5. Magnesium Taurate — Best for Heart Health

What it is: Magnesium bound with taurine, supporting cardiovascular function.
Benefits:
Supports healthy blood pressure
Promotes heart health
Helps regulate stress responses
iHerb Product Recommendations:
NOW Magnesium Taurate — heart and blood pressure support
Doctor’s Best Magnesium Taurate — highly rated and gentle
Best for: Cardiovascular support, stress-related heart concerns.
6. Magnesium Chloride — Best for Muscle Relaxation & Topical Use

What it is: Highly absorbable magnesium often used in topical oils or baths.
Benefits:
Muscle relaxation
Can be absorbed via the skin
Supports overall magnesium levels
iHerb Product Recommendations:
Ancient Minerals Magnesium Oil — topical for sore muscles
Best for: Muscle tension, spasms, relaxation.
How to Choose the Right Magnesium for Your Goal
Goal | Best Type |
Sleep & Relaxation | Magnesium Glycinate |
Constipation & Digestion | Magnesium Citrate |
Energy & Muscle Recovery | Magnesium Malate |
Brain & Focus | Magnesium L-Threonate |
Heart Health | Magnesium Taurate |
Muscle Relaxation | Magnesium Chloride |
💡 Pro Tip: Start with one type and adjust based on results. Many people combine forms for multiple benefits.

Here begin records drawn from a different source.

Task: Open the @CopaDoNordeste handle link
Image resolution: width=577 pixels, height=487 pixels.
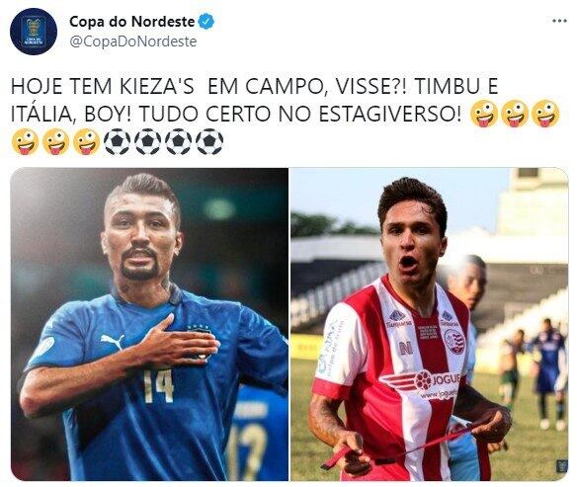Action: [x=132, y=41]

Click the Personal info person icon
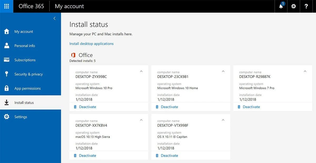pos(7,45)
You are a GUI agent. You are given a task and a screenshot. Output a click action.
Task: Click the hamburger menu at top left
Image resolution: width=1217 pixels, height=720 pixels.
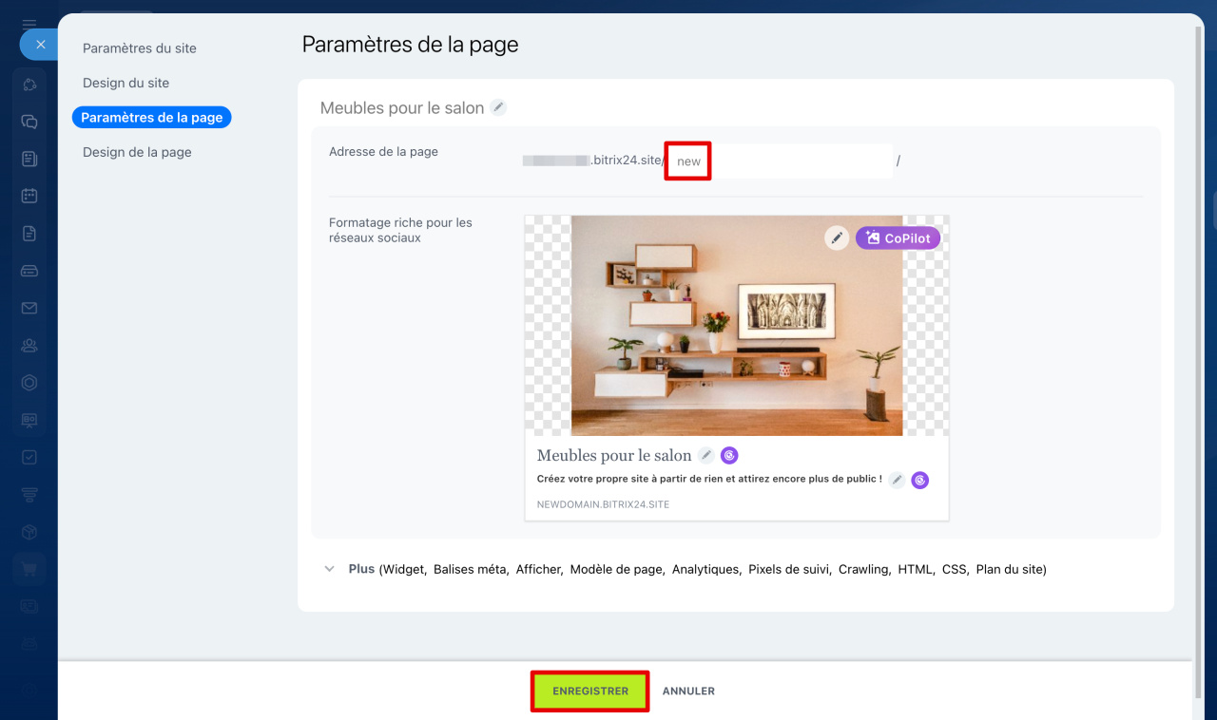29,24
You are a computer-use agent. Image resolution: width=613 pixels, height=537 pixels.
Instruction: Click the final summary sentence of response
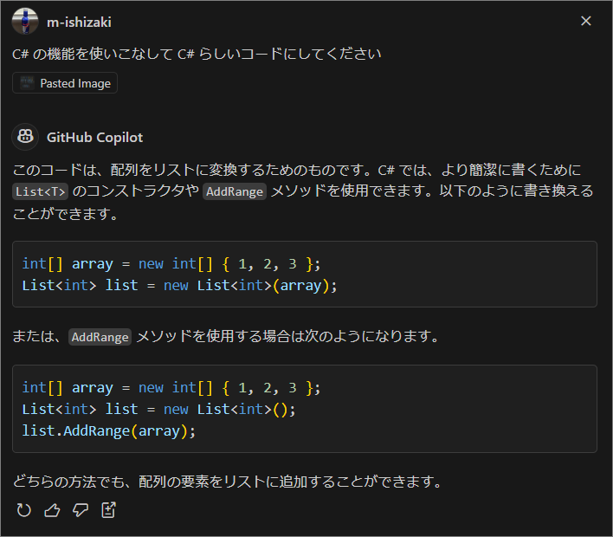pyautogui.click(x=228, y=482)
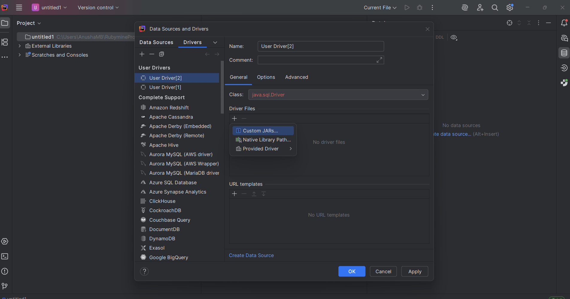Image resolution: width=570 pixels, height=299 pixels.
Task: Open the Search everywhere magnifier icon
Action: pos(495,7)
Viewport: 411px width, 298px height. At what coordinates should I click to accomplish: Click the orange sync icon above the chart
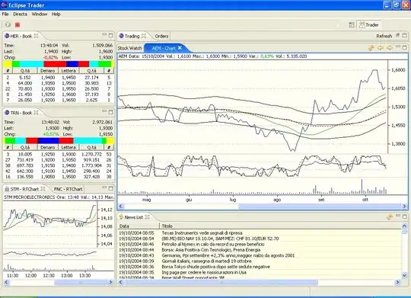point(371,48)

Tips for Taking Magnesium Safely
Adult daily requirement: 310–420 mg depending on age and sex
Take with meals to reduce digestive discomfort
Start with lower doses to avoid loose stools
Consult a healthcare provider if on medication or with medical conditions
FAQ
Q: Can magnesium make you sleepy?Yes — forms like glycinate and citrate promote relaxation.
Q: Can magnesium cause diarrhea?Magnesium citrate and oxide may cause loose stools in some people.
Q: How long before magnesium works?You may notice effects like improved sleep or digestion in 1–2 weeks; muscle and cognitive benefits in 4–6 weeks.